The process of web corpus building undergoes several stages:
Web crawling
We developed a special tool for linguistic web crawling that collects text-rich web pages to be included in the corpus for a truly representative sample of language.
text type
Text cleaning
A special boilerplate removal tool is applied on the texts crawled to remove any unwanted portions of the text, namely navigation and menus, advertising, legal text, tabular data and any other types of text unsuitable for linguistic analysis and therefore for inclusion in the corpus.
Deduplication – removing duplicated content
Lots of web content gets copied and published in many places and during web crawling, duplicate instances of the same text or text that was modified to a certain extent, are collected. The whole corpus content undergoes a deduplication procedure where both perfect duplicates as well as near duplicates are removed so that only one instance of each text is preserved. The parameters of the tool can be adjusted according to the customer’s specification to exclude or include different level of similar content.

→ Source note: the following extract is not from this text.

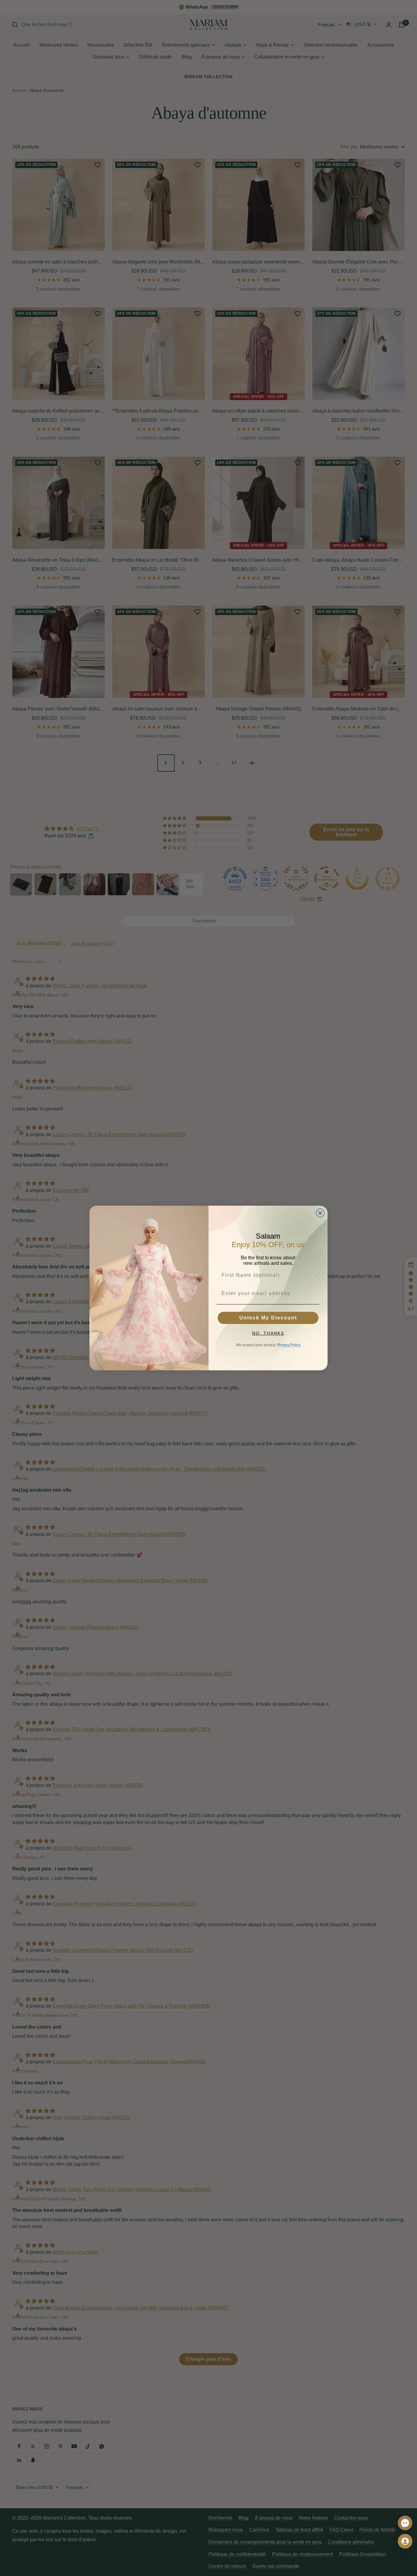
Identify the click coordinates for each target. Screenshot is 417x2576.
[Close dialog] (320, 1213)
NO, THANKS (268, 1333)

Tokenization, tagging, lemmatization
The text in the corpus is usually tokenized (divided into words) and can be processed further with linguistic tools to enrich the content with part-of-speech tagging and by assigning the base form to each word form (lemmatization). Such linguistic parameters make it possible to exploit all available features of our software such as term extraction, collocation finding, definition finding, example sentence finding, generation of lemmatized word lists and others.
The full linguistic processing may not be available for all languages but we will develop the support upon a request from the customer.